# Was Bizet Mozart's Musical Heir?



## Roland (Mar 13, 2013)

In the booklet accompanying my CD set of _Carmen_ conducted by Sir Georg Solti there is an essay on the opera written by an English musicologist by the name of Winton Dean.

Winton Dean writes, "The musical language of the opera was of course not revolutionary . . . It was an enlargement of tradition . . . The composer who stands behind _Carmen_ whom Bizet revered above all others, and who was his principal model for the evolution of drama in musical terms, is Mozart."

Winton Dean then lists several aspects of _Carmen_ that he believes Bizet composed by following models provided by Mozart.

1) The first aspect evident in _Carmen_ that derives from Mozart is a "combination of passionate involvement with dramatic detachment . . . "

2) The second aspect evident in _Carmen_ that derives from Mozart is an "interpretation of the characters from within, so that each speaks with his own voice and in tone foreign to any of the others . . ."

3) The third aspect evident in _Carmen_ that derives from Mozart "are the many touches of dramatic irony . . . "

4) The fourth aspect evident in _Carmen_ that derives from Mozart is the "epigrammatic wit . . ."

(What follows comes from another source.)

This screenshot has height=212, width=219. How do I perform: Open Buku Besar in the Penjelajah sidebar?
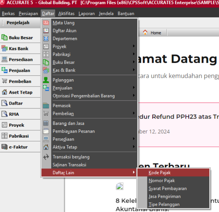[x=20, y=38]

5) The fifth aspect evident in _Carmen_ that derives from Mozart is the "balance of musical form, psychological development and stage action . . . "

6) The sixth aspect evident in _Carmen_ that derives from Mozart is the "capacity of the characters to retain their individuality in the ensembles . . ."

7) The seventh aspect evident in _Carmen_ that derives from Mozart is the "cleanness and economy of the instrumental textures."

In an effort to appreciate better the artistry of both Mozart and Bizet, I wish to consider Mr. Dean's opinions more deeply. Do you agree with the premise of Mr. Dean? Do you think Mozart's musical successor was Bizet? Do any examples of any of the above seven aspects (or others) occur to you as you think back on _Carmen_ or Mozart's operas?


----------



## Jobis (Jun 13, 2013)

I think its as likely as Stravinsky's own claim was... not very. It seems futile to me even to compare two composers from the same movement let alone two completely different periods of musical history.


----------



## PetrB (Feb 28, 2012)

I'm thinking that if Mr. Dean had pushed a pen as far on a personal check, the check would have bounced, come back to him in the mails marked "insufficient funds,' and it would have cost him a few quid in penalties as well.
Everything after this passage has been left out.